Considerando que existem pessoas que se encontram na situação de paciente, cumpre destacar que, no sentido corrente, paciente é aquele que se encontra sob tratamento médico, de natureza terapêutica ou cirúrgica. O tratamento médico, na maioria dos casos, é terapêutico, vale dizer, utilizando remédios, exercícios físicos, mudanças de hábitos alimentares etc; ou cirúrgico quando a enfermidade é incurável apenas pelos meios terapêuticos.

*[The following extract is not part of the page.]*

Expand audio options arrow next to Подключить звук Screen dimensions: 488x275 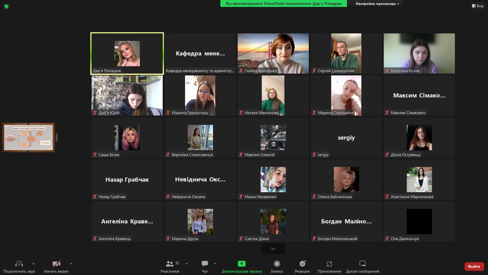pyautogui.click(x=33, y=264)
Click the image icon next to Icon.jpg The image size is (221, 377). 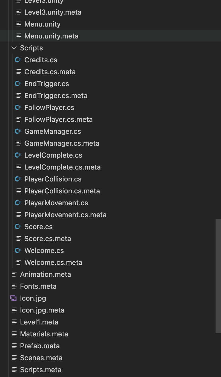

Existem tipos de pacientes que têm características relevantes para terem necessidade de atenção especial. Em relação à criança indígena, são muitos os casos de dificuldades enfrentadas ao se tratar da saúde. O seguinte exemplo ilustra esta situação: segundo Carlos Everaldo Álvaro Coimbra Junior, pesquisador da saúde dos índios xavante desde os anos de 1990, as doenças que mais afetam as crianças menores de cinco anos são as diarréias, causadas por vírus ou bactérias, associadas às condições ambientais de saúde; nestes casos, o uso do sal hidratante não funciona, tendo em vista que ao receber o pó do soro, a orientação é de dissolvê-lo em um litro de água, levando à problemática de litro ser uma unidade que pode ser desconhecida por eles, além da dificuldade em ser encontrada água que tenha qualidade para o seu preparo[82].

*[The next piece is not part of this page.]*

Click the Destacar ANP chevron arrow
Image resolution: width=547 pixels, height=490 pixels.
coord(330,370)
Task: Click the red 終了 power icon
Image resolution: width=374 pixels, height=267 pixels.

As crianças indígenas, conforme o Estatuto do Índio, são sujeitas aos mesmos direitos reconhecidos às demais[83]. Desta forma, ao se tratar da sua saúde, abordam-se os direitos relacionados a todos os infantes; de modo que, cada um, deverá ser tratado de acordo com sua situação – como a ocorrência de alguma deficiência física ou psíquica, enfermidade, falecimento dos pais, abandono, miséria etc.
As condições relacionadas à alimentação são de suma importância para uma formação saudável. Tanto que a desnutrição pode causar danos irreversíveis à estrutura orgânica, ao tamanho, à diferenciação de funções, ao desenvolvimento e à maturação funcional e fisiológica do Sistema Nervoso Central.
Estas manifestações podem ter maior gravidade se a desnutrição ocorrer entre o segundo trimestre da gestação e os dois anos de idade, período de desenvolvimento do Sistema Nervoso Central.
Os estudos clínicos e epidemiológicos apontam que a desnutrição grave leva a significativas alterações nesse sentido, a tal ponto que a maioria destas crianças não chega a ir à escola, por motivos de óbito precoce, quadros clínicos graves de distúrbios cognitivos ou pela situação de miséria absoluta em que se encontram.
Mesmo que as lesões não cheguem a tal ponto, às pessoas desnutridas são gerados quadros de apatia, alterações afetivas e no humor e diminuição da atividade física e psicomotora, o que as leva a ficar à margem da sociedade. Além das alterações nos sistemas de defesa do organismo, que levam à fragilidade em relação a agressões biológicas; e do aumento da sensibilidade a agressões físicas, como mudanças de temperatura; e psíquicas, sendo exemplo, o afastamento dos pais.
Assim, entende-se a essencialidade da nutrição adequada, principalmente nos primeiros anos de vida, para que haja um desenvolvimento pleno das capacidades físicas, psíquicas e intelectuais[84].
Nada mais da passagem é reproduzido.